#### [Exercise prompt]
Which lines in the records below contain the word "dimensions"? Return each of them.

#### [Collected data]
# # # #
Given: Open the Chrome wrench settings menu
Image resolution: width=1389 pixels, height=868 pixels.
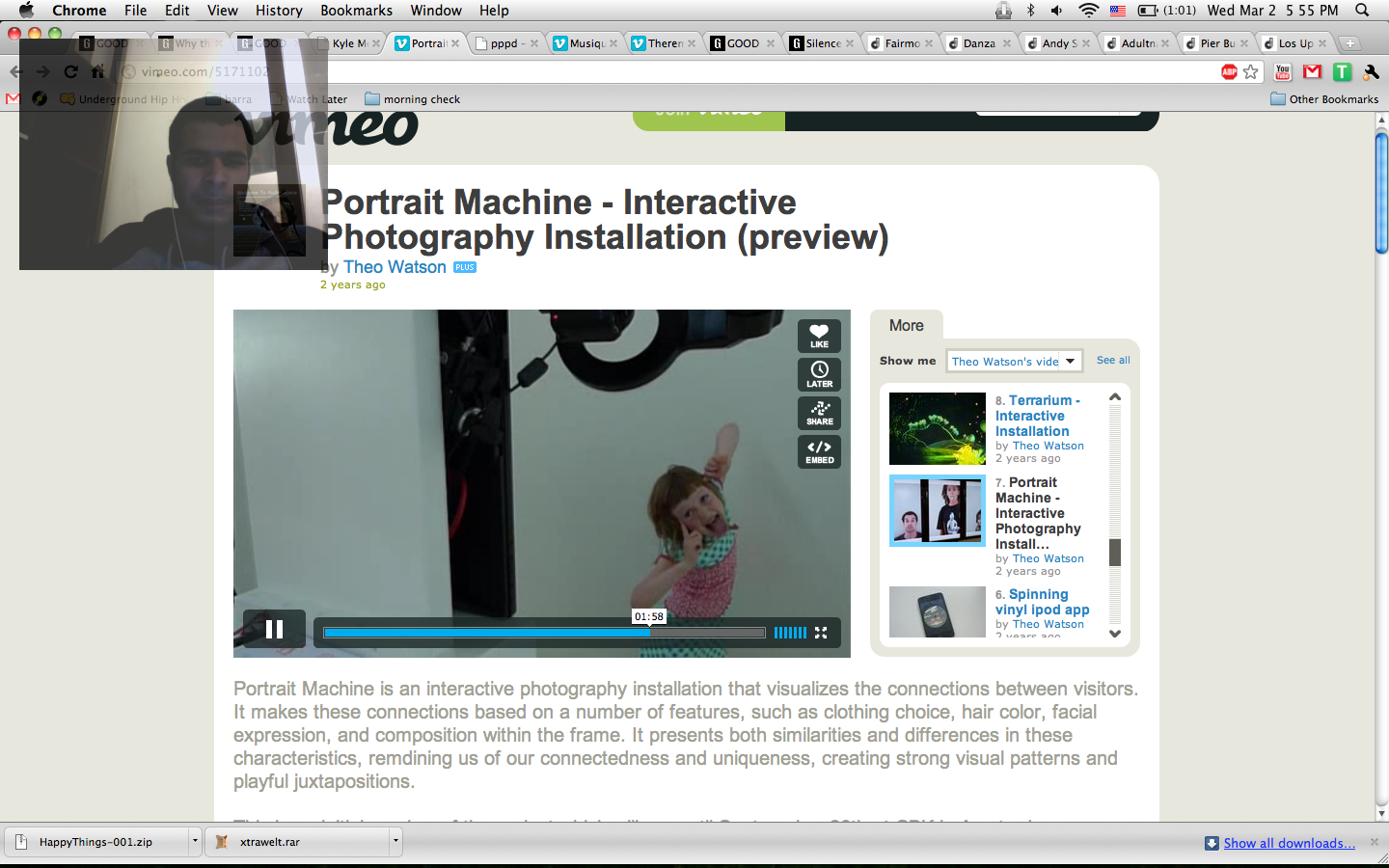Looking at the screenshot, I should (x=1371, y=72).
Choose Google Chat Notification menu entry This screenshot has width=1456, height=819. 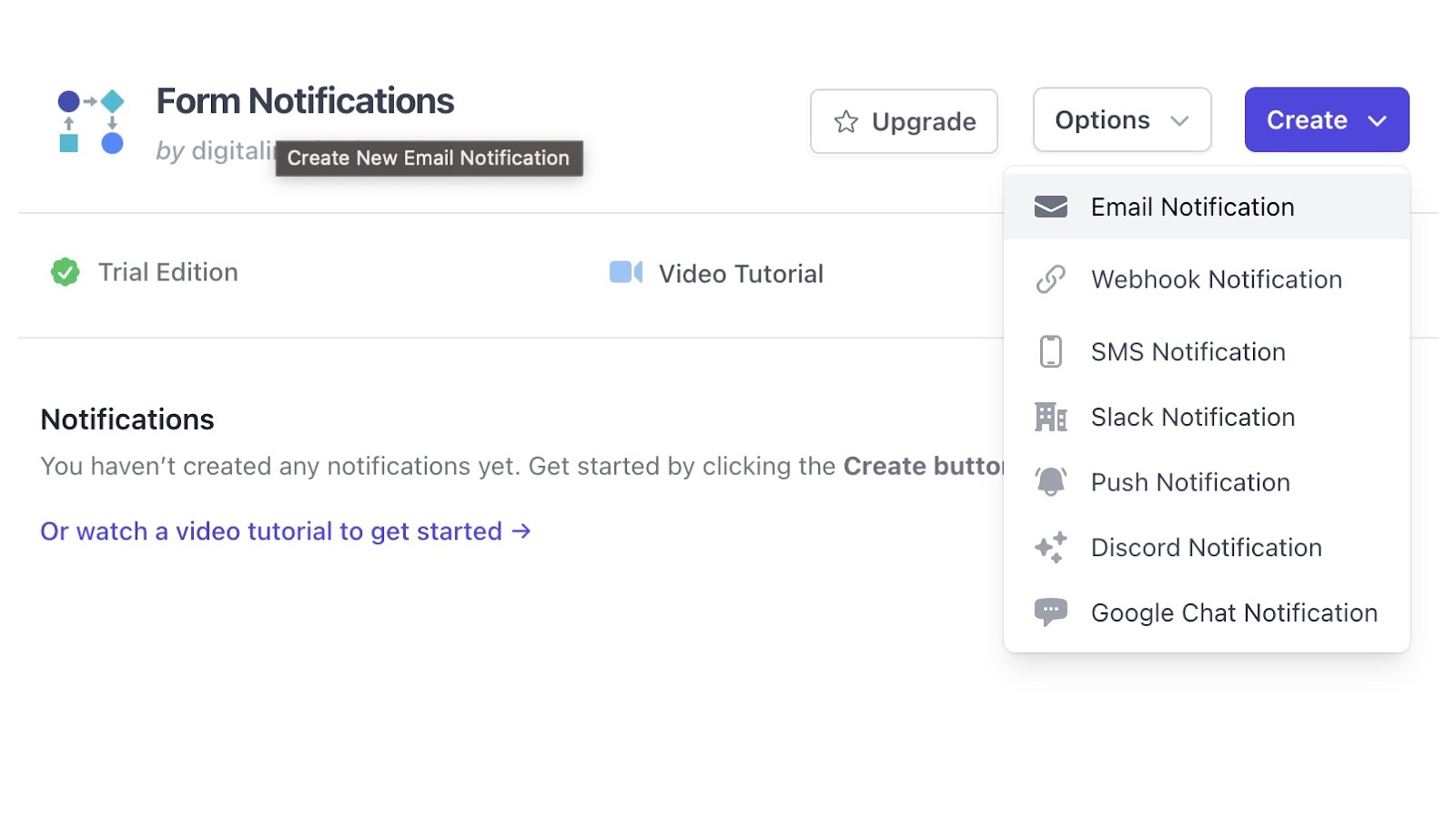pyautogui.click(x=1234, y=612)
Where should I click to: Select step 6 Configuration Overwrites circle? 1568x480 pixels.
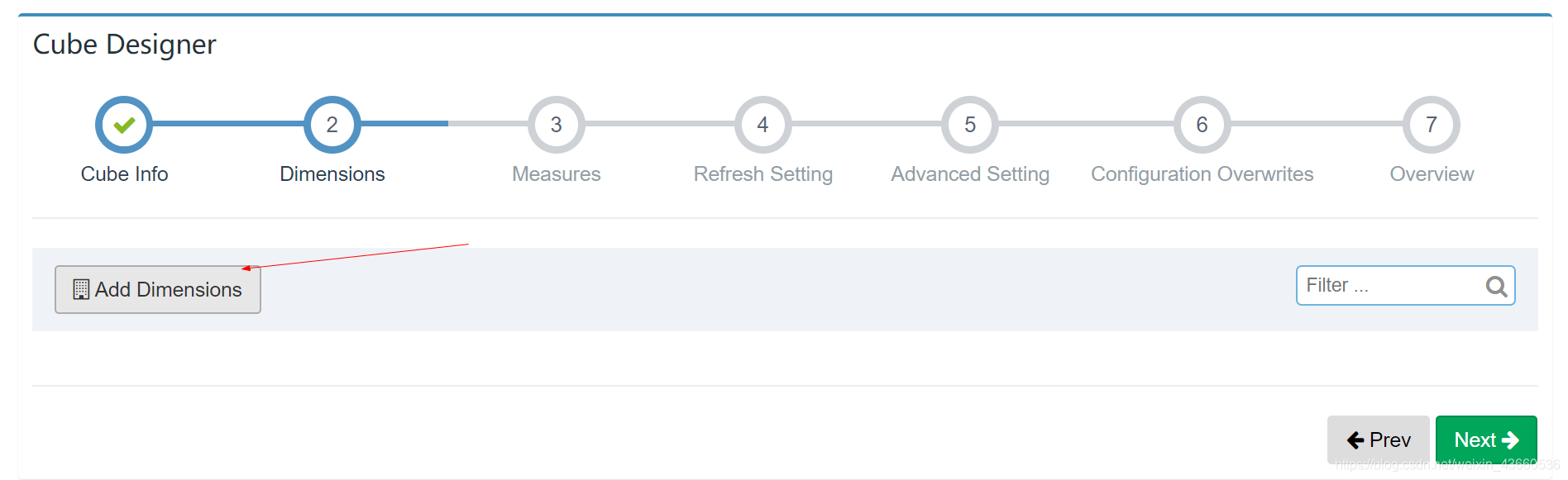[1202, 125]
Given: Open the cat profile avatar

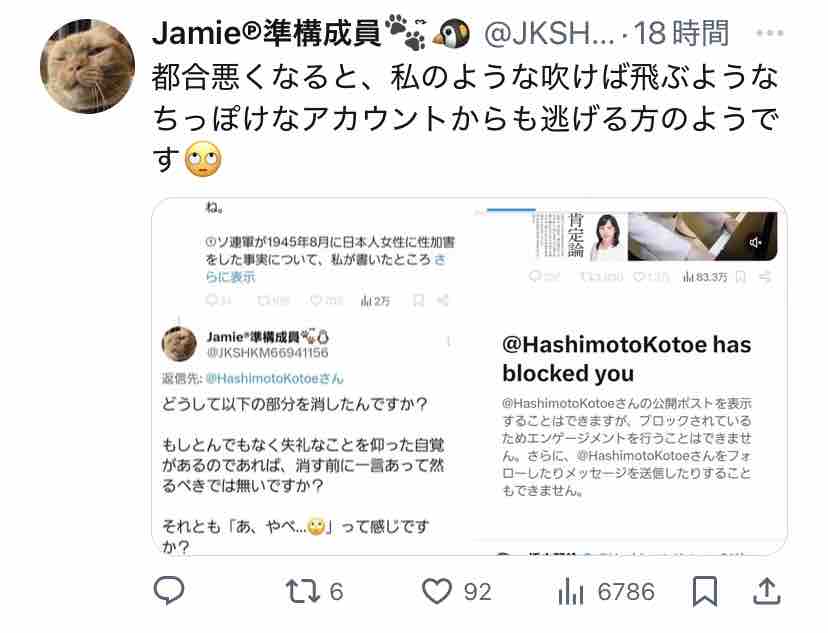Looking at the screenshot, I should coord(88,66).

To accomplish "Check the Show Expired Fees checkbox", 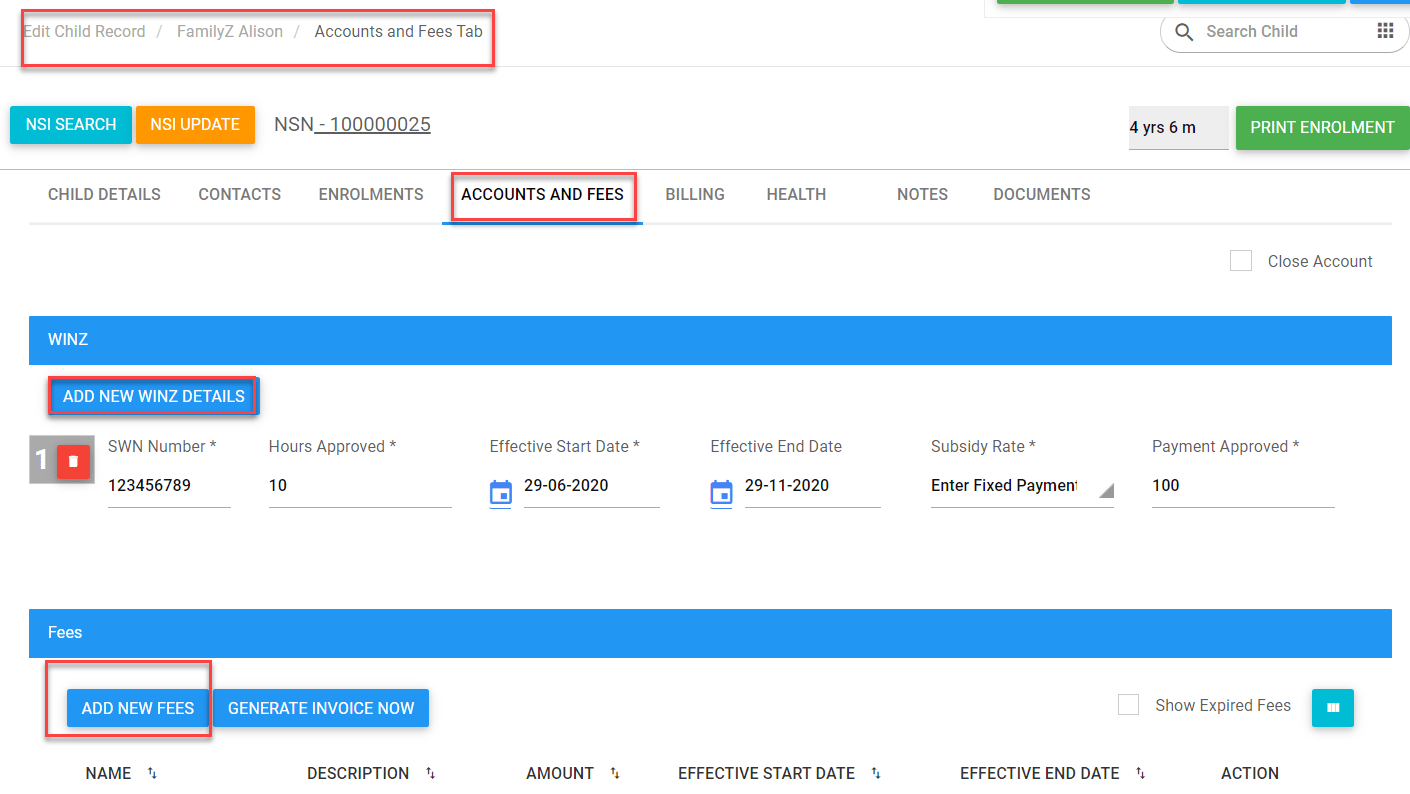I will [x=1128, y=704].
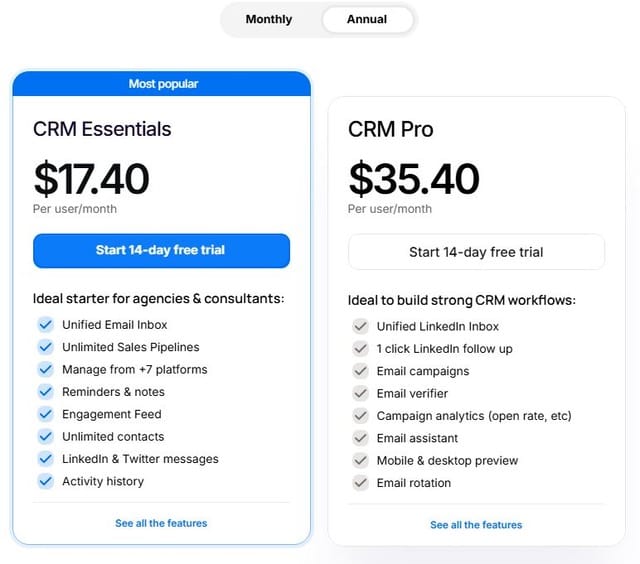
Task: Click checkmark icon next to Email rotation
Action: (x=361, y=483)
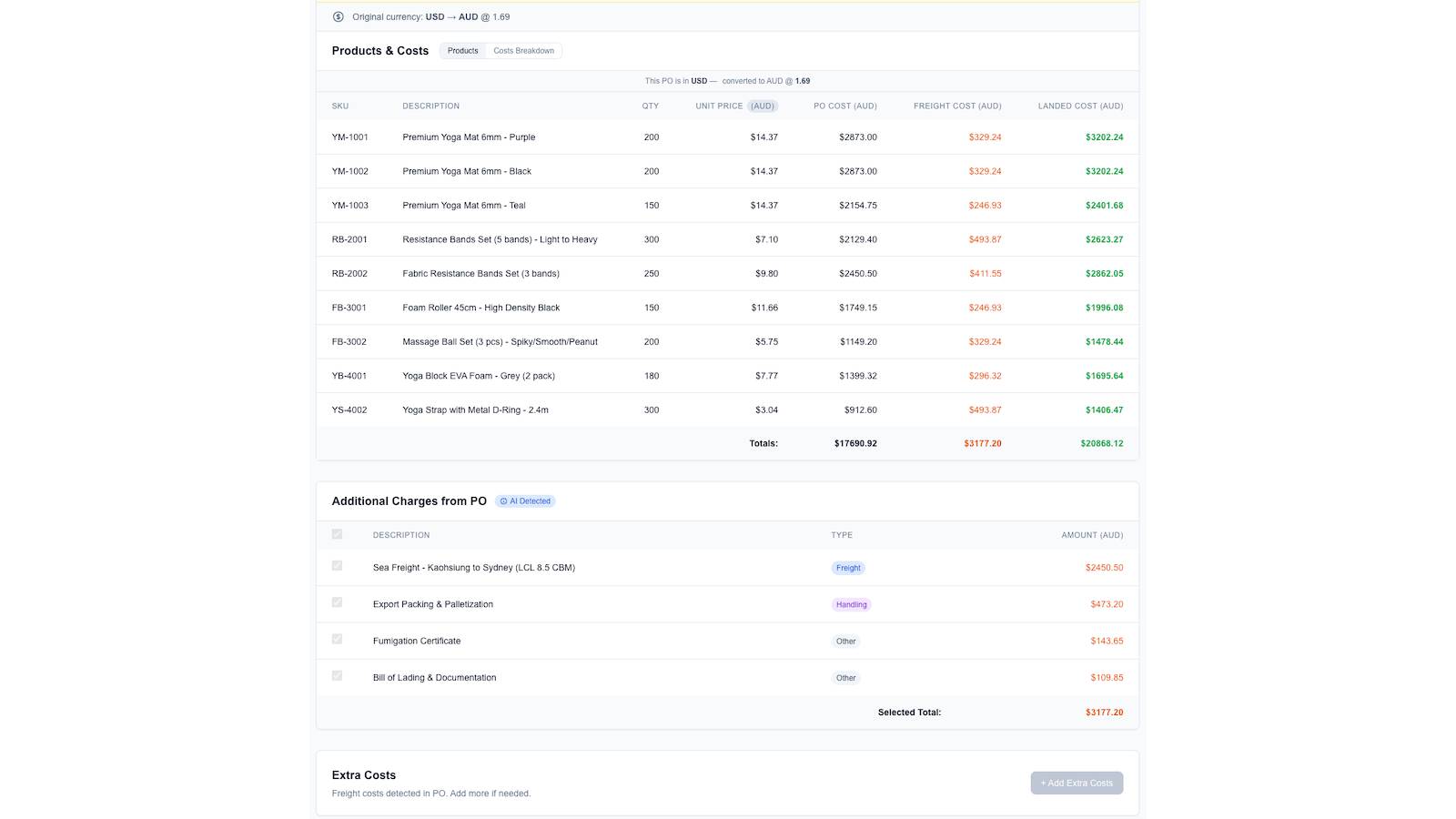Click the $20868.12 landed cost total
1456x819 pixels.
tap(1102, 444)
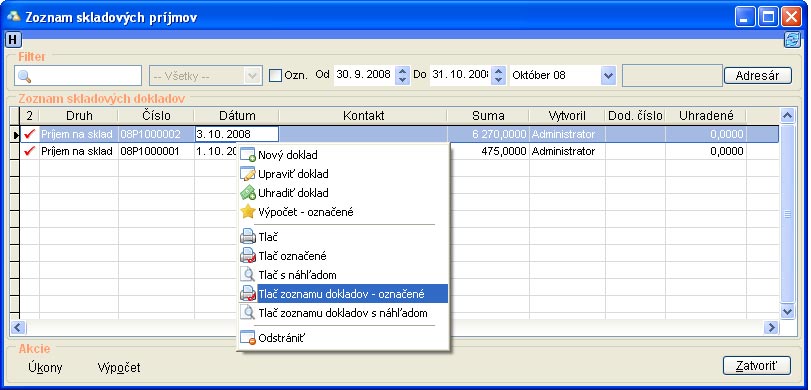Viewport: 811px width, 390px height.
Task: Click the refresh icon in top-right corner
Action: [x=792, y=40]
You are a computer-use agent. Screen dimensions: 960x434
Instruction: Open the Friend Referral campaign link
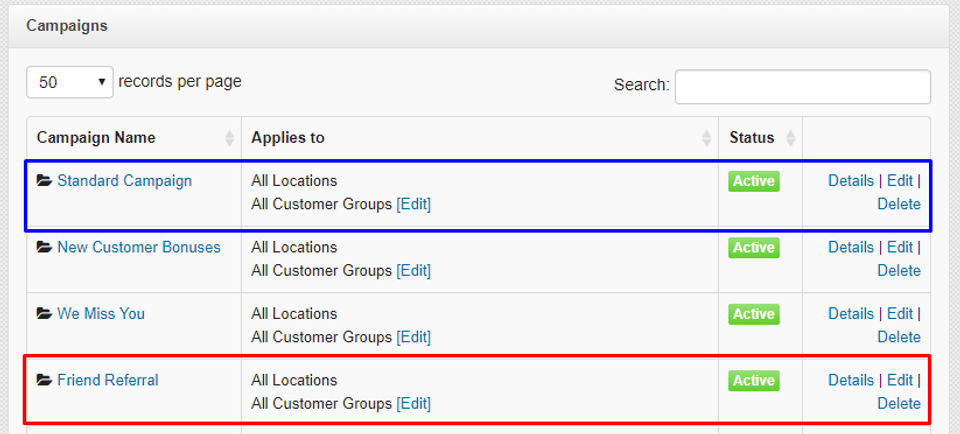click(x=107, y=380)
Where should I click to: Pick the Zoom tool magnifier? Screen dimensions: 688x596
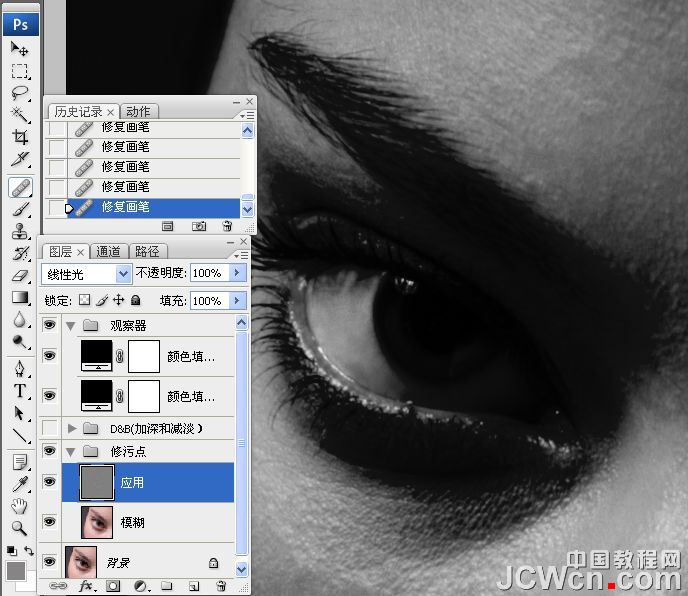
# # # #
#### [Answer section]
You are a computer-use agent. Screen dimensions: 960x434
Where should I click to: Pick the Zoom tool magnifier? Screen dimensions: 688x596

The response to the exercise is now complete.